Many are wondering what is driving the price of oil. Prices have jumped about 30% since August. There are a bunch of factors at work here. At it's core is rising demand from around the world. We're seeing big upticks in demand from rapidly growing countries like China and India. And we have the weak dollar. Oil is priced in dollars, so as our dollar falls in value, foreign investors can basically buy oil at a discount. We also have geopolitical situations. Last week the U.S announced new sanctions against Iran, a major oil provider. Events such as this will continue to drive oil prices higher. $100 a barrel does not seem far away.
The concern this has for the U.S. Economy is that higher oil prices will translate into higher gasoline prices and higher home heating bills. These in turn could slow down the consumer. The consumer is what drives this economy and they're already facing some tough headwinds, thanks to falling housing prices and the subprime situation.
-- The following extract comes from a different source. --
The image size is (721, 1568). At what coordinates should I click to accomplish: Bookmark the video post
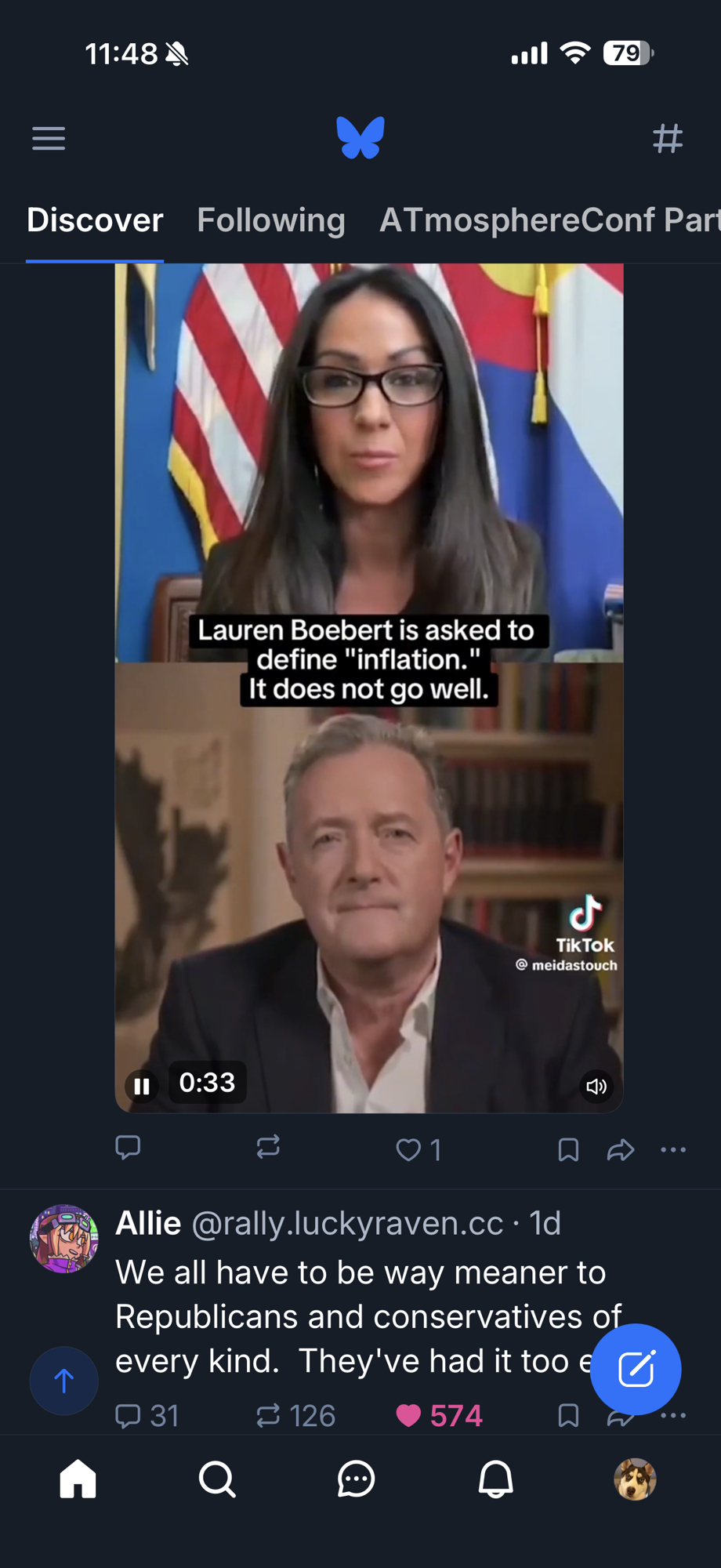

Now there is a belief that consumers are more immune to rising energy costs than they were in the past. That's because of rising wages. Because we earn more, less of our disposable income goes to energy costs. The broader economy itself is less reliant on energy. That said, if we really start to see prices rise, say $4 a gallon of gasoline, AuWerter thinks it will take a toll on consumers and the 4th quarter is a key one as far as consumer spending is concerned.
Part of what's been driving the price of oil is speculative investors. But investing in commodities outright is not something AuWerter recommends for the average investor. If you want to put a very small slice into a commodities fund or ETF, that's an option. The concern right now is that you're buying at a peak. Same for buying the stock of energy companies. You might be paying more at the pump, but if you're holding the stock of the big energy companies, at least you're benefiting on that end. But if oil prices fall, these stocks will fall too, so be fully aware of the risks.
The Fed meets this week and if a rate cut happens it's likely to drive prices higher, because the dollar will likely fall further. When the Fed cuts rates, it makes our dollars less attractive as investments, which is one factor of many that lowers the dollar. And again, because oil is priced in US dollars, a weak dollar means that foreign investors get oil on the cheap.
So far we haven't seen much of an uptick in gasoline prices. That's in part because right now is a relatively slow time for driving, we're off the summer rush and it's too soon for the holidays. But prices are likely to go up and we're likely to see higher prices for home heating oil as well as for airline tickets, and even food that's delivered from far away places. That said, as a consumer, there are things you can do to offset the prices. Install a programmable thermostat in your home. Keep your tires inflated properly, don't use super unleaded gasoline unless your car really requires it. Now is as good a time as any to really take a look at your household budget and batten down for the months ahead in case it gets ugly.